Figure 1. Tollip deficiency decreased tumorigenesis in the AOM-DSS mouse model of colorectal cancer.

(A) Schematic protocol of AOM-DSS treatment. (B) Representative images of colons from WT and Tollip^–/– mice treated with AOM-DSS or naive mice. (C) Graphical representation of tumor burden in WT (n = 6) and Tollip^–/– (n = 8) mice. Tumors with diameters greater than or equal to 2 mm were defined as “macro” tumors; those with diameters less than 2 mm were defined as “micro” tumors. (D) H&E-stained sections of colon from WT or Tollip^–/– mice treated with AOM-DSS or naive mice.

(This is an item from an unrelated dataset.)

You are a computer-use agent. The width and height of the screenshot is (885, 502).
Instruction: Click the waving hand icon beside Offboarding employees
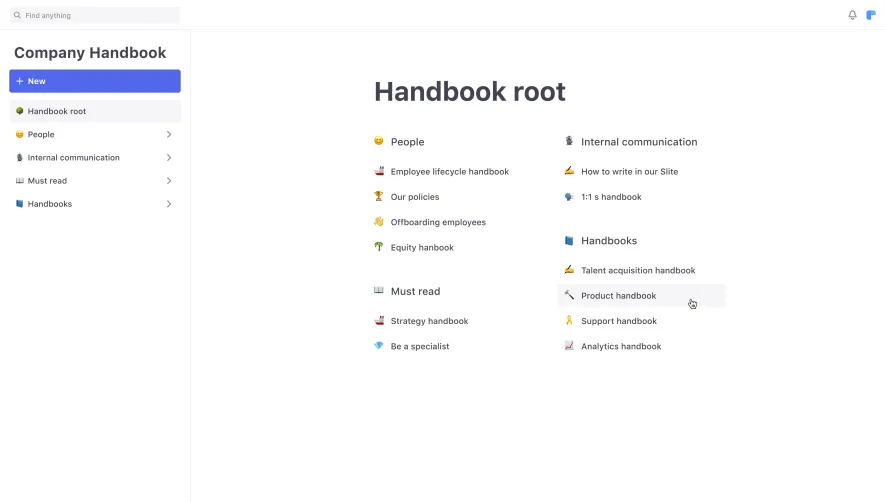coord(379,221)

Colons were collected in Swiss rolls at the end of the AOM-DSS regimen. Scale bars: 2 mm. (E) Immunofluorescence analysis of Ki67 in colons of from WT or Tollip^–/– mice treated with AOM-DSS or naive mice. Scale bars: 200 μm. (F) Quantitative analysis of Ki67 staining. (G) Immunofluorescence analysis of active β-catenin in colons from WT or Tollip^–/– mice treated with AOM-DSS or naive mice. Scale bars: 200 μm. (H) Quantitative analysis of active β-catenin staining. Statistical significance was determined by 1-way ANOVA followed by Tukey’s post hoc comparisons (C) or Mann-Whitney U test (F and H). *P < 0.05, **P < 0.01, ***P < 0.001.